五つの「絶対に受け入れられない(絶不答応)」

 座談会の後、習近平発言を「解説」するコメンタールなどを見ると、「五つの必須」と「五つの『絶対に受け入れられない(絶不答応)』」が取り上げられていることに気づかされる。前者は必ずしも歴史に関わるわけではない、一般的な内容である。だが、後者はこの75周年に際しての習近平発言を特徴付ける内容だと考えられる。その絶対に受け入れられない五点は以下の通りである。

 第一に、「いかなる者、いかなる勢力であれ、中国共産党の歴史を歪曲しようとしたり、中国共産党の性質や宗旨を毀損しようとするのであれば、中国人民は決してこれを受け入れない。第二に、「いかなる者、いかなる勢力であれ、中国の特色ある社会主義という道を変えることはできないし、中国人民が社会主義を建設するという偉大なる成就を否定したり、毀損したりするとしたら、中国人民は決してこれを受け入れない」。第三に、「いかなる者、いかなる勢力であれ、中国共産党や中国人民を引き裂こうとしたり、対立させようとしたりすれば、中国人民は決してこれを受け入れない」。第四に、「いかなる者、いかなる勢力であれ、力づくで自らの意志で中国に圧力を加えたり、中国が進むべき方向を変えようとしたり、また中国人民が美しくて好い生活を創造するのを妨害しようとするならば、中国人民は決してこれを受け入れない」。第五に、「いかなる者、いかなる勢力であれ、中国人民の平和的な生活と発展の権利を破壊したり、また中国人民と他国の人民との間の交流協力を破壊したり、そして人類の和平と発展という崇高な事業を破壊したりするなら、中国人民は決してこれを受け入れない」。

 これらの内容が、アメリカのポンペオ国務長官の発言や国家安全保障担当の大統領副補佐官であるポッティジャーの中国語の中国向けのメッセージに対して、またあるいは国内でアメリカなどの影響を受けていると中国政府が考えている人々に向けたもののようである。特に、中国共産党と中国社会の分離の試みへの反発を示した第三の論点などは、ポッティジャーを意識しているようにも思われる。何れにせよ、ここで第一の論点として強調されている「中国共産党の歴史の歪曲」は認めないということが、中国人社会の分断や、中国の国家建設、対外関係などといった論点と並列されていることが重要だ。中国での歴史の位置付けがうかがえるだろう。

中国共産党の歴史の歪曲?

 この五つの「絶対に受け入れられない(絶不答応)」については、2015年の抗日戦争勝利70周年の時の習近平の演説にも盛り込まれておらず、2020年の一つの特徴だと言える。だが、この五つの内容が2020年に突然言われ始めたのかと言われればそうではないようだ。

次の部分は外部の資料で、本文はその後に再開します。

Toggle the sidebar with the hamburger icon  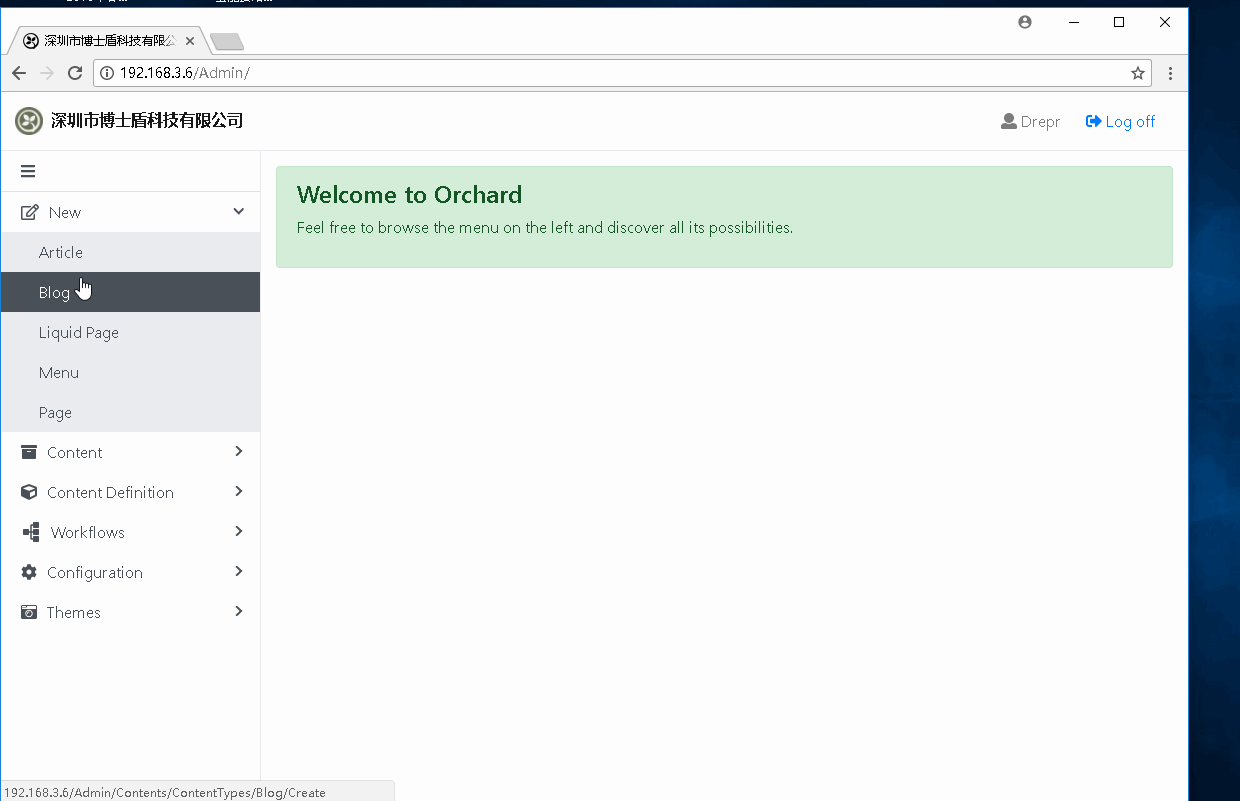[28, 170]
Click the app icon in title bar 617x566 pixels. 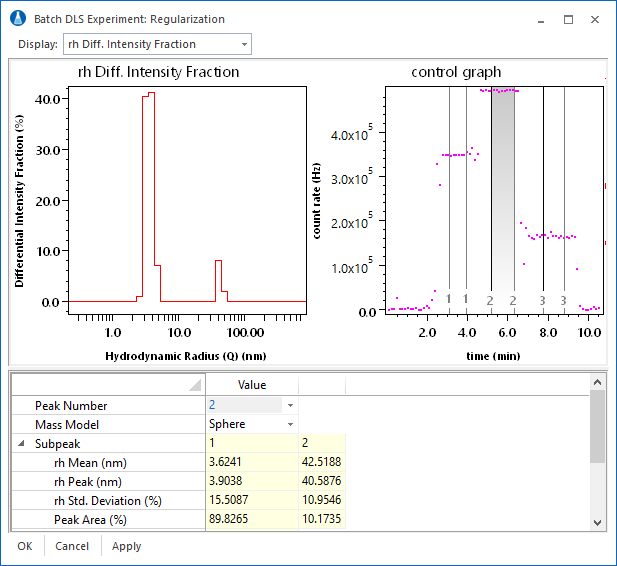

 例えば、歴史と深く関わる中国共産党の歴史の歪曲への反対という内容も同様だ。この言葉は、2010年に習近平が副首相であった時期から使用されているようだ。2010年7月21日、北京の人民大会堂で挙行された全国党史工作会議において習近平は、「中国共産党の歴史を歪曲しようとしたり、毀損しようとしたりする、いかなる誤った傾向には堅く反対する」などと述べた。習近平が総書記就任前から党の歴史を重視していたことは広くしられているが、2010年前後には歴史をめぐる様々な問題が生じていた。多くの場合、そうした問題は歴史虚無主義問題として概括され、共産党の歴史上の意義を毀損するものとして、民国史研究の成果などへの批判が高まりつつあった。

 その言葉が抗日戦争勝利75周年に盛り込まれたのである。習近平は、抗日戦争を1931年の満洲事変を語り、また共産党の事績を讃えている。そこには国共合作や国民党への「配慮」はむしろ見られない。今回の習近平の言葉には、アメリカへの警戒とともに、国内における歴史、思想に関する統制、管理の系譜も垣間見える。

 日本のメディアは日本への「配慮」について報じたが、実際のところ、75周年の習近平の言葉には習近平体制下の「歴史」をめぐる国内での言説対応という面と、昨今の米中対立下におけるアメリカの歴史、思想をめぐる揺さぶりへの対応という面との双方が見て取れる。日本関連部分はこうした文脈の中に織り込まれているものとして理解する必要があろう。